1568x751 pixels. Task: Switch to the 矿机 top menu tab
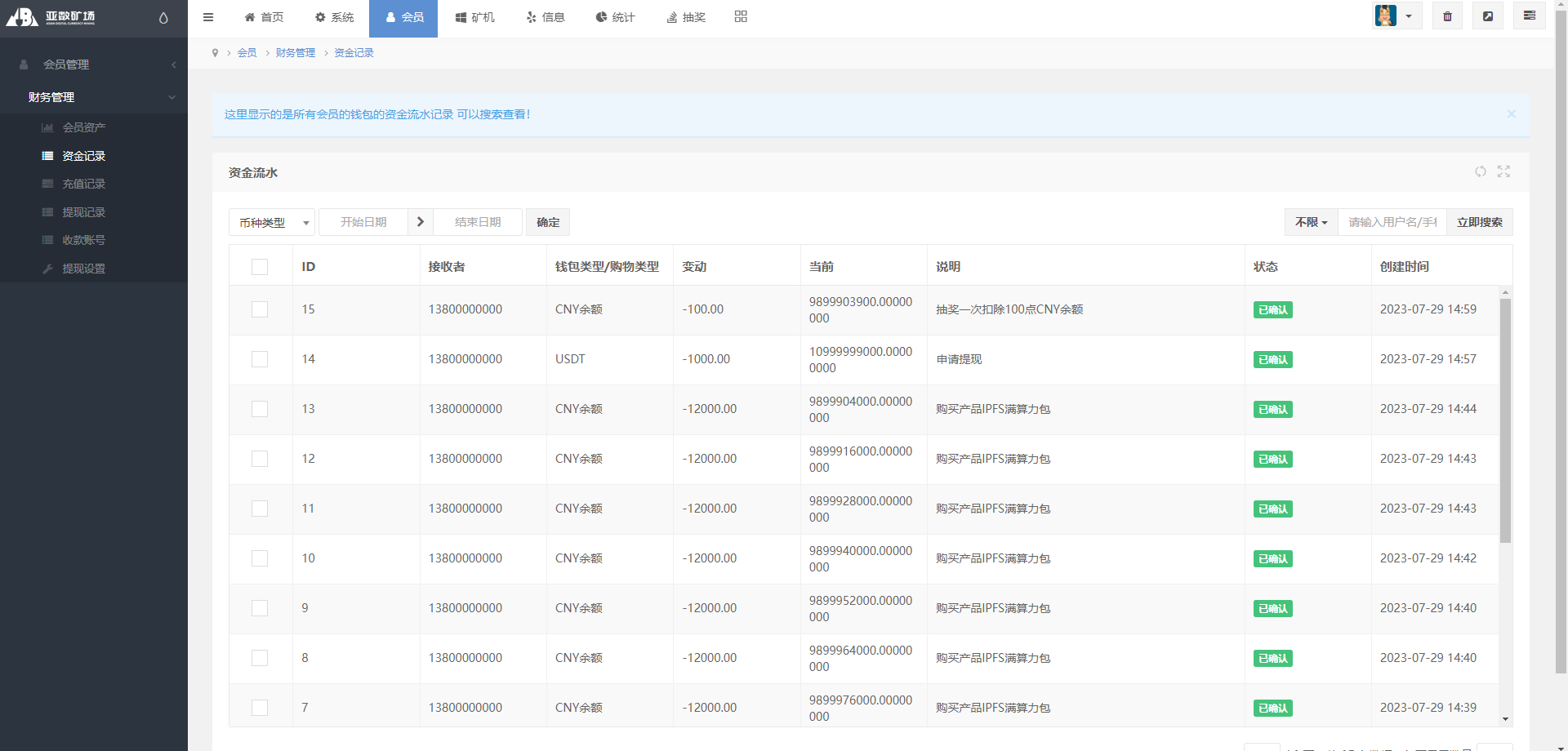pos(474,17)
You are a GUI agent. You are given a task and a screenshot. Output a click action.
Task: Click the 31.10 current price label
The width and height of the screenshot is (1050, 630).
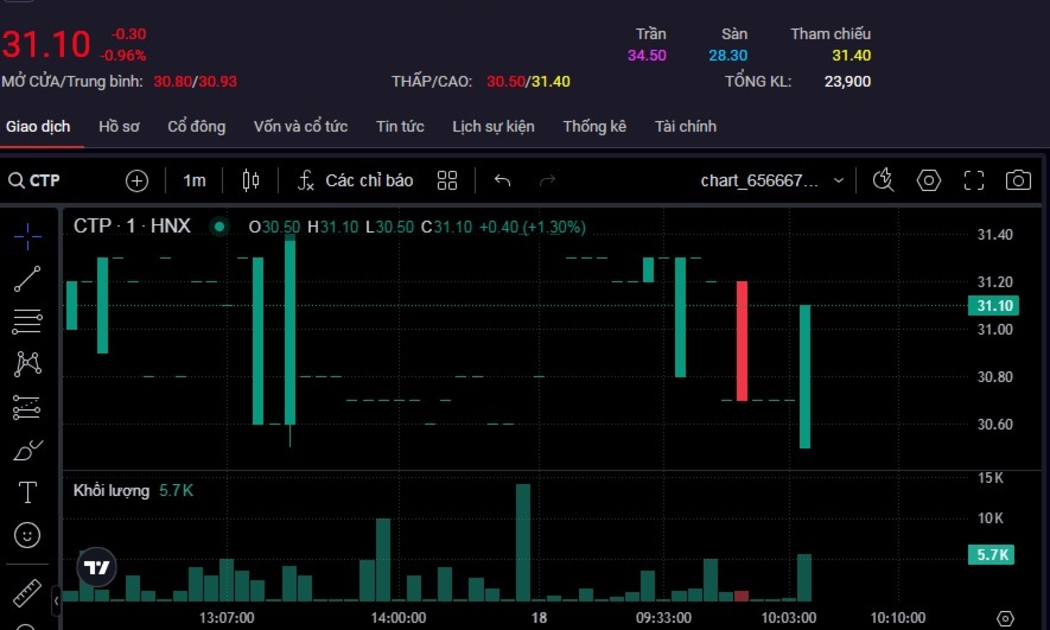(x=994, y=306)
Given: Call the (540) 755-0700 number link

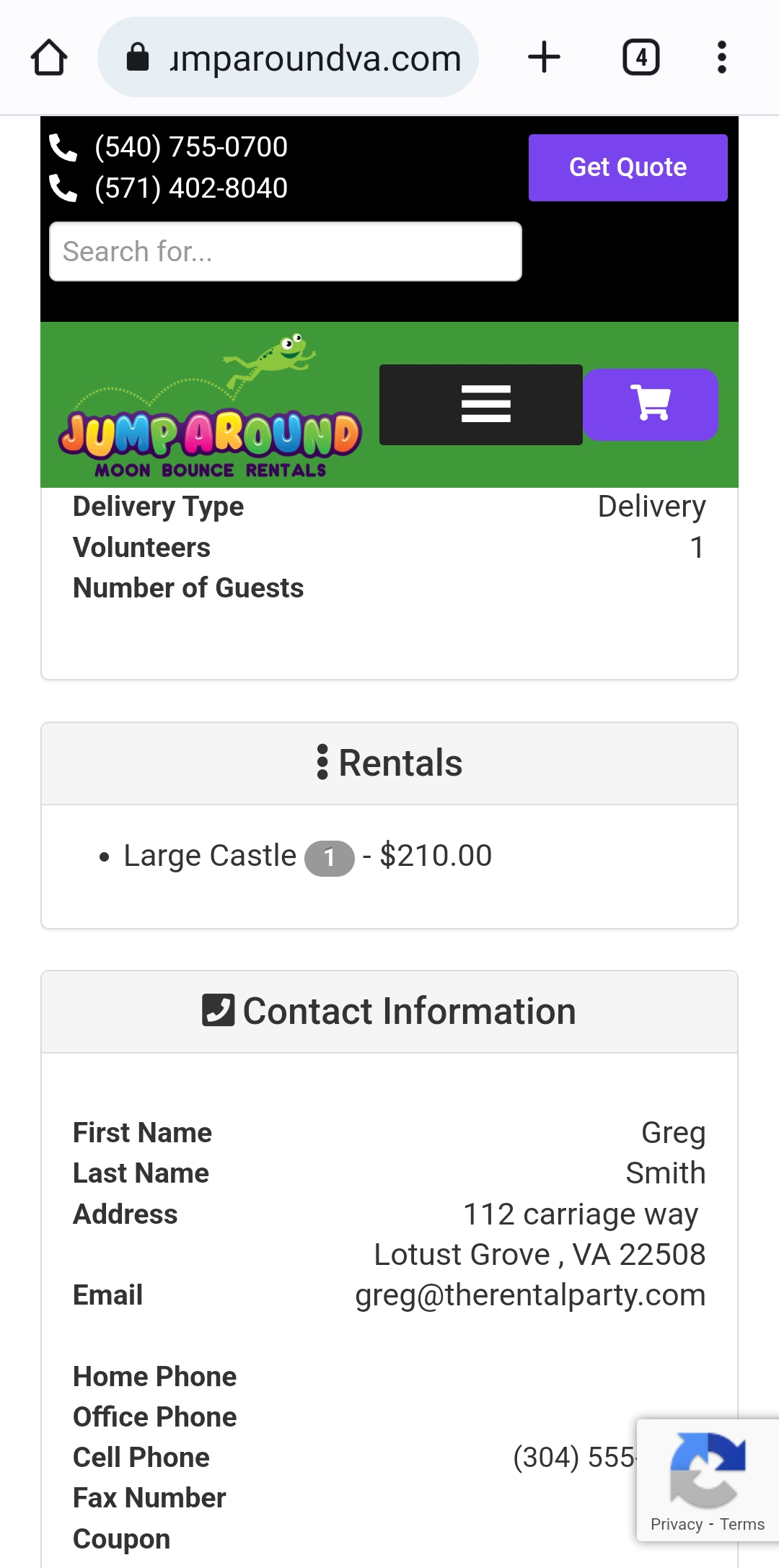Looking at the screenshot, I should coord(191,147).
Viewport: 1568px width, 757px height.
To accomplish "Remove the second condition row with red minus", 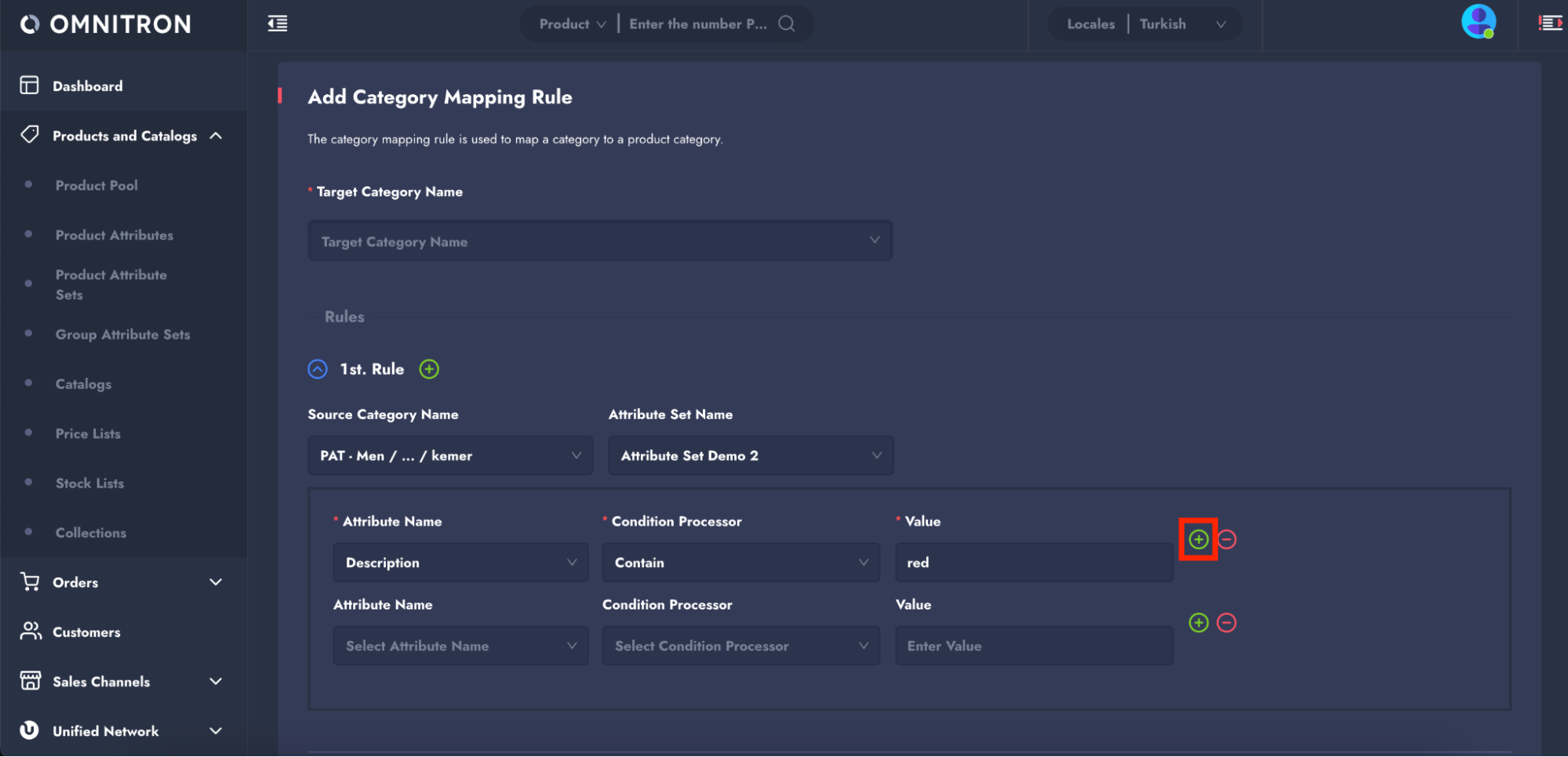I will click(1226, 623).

★ ★ ★ ★

INSTRUCTIONS FOR THE TASK ::
Please reproduce the material word for word from its first line through the line containing "(x=994, y=306)", with both of those lines included, and leave the pictures out.

EXERCISE RESULT ::
1568x751 pixels. Task: Switch to the 矿机 top menu tab
pos(474,17)
You are a GUI agent. You are given a task and a screenshot. Output a click action.
Task: Click the 31.10 current price label
The width and height of the screenshot is (1050, 630).
(x=994, y=306)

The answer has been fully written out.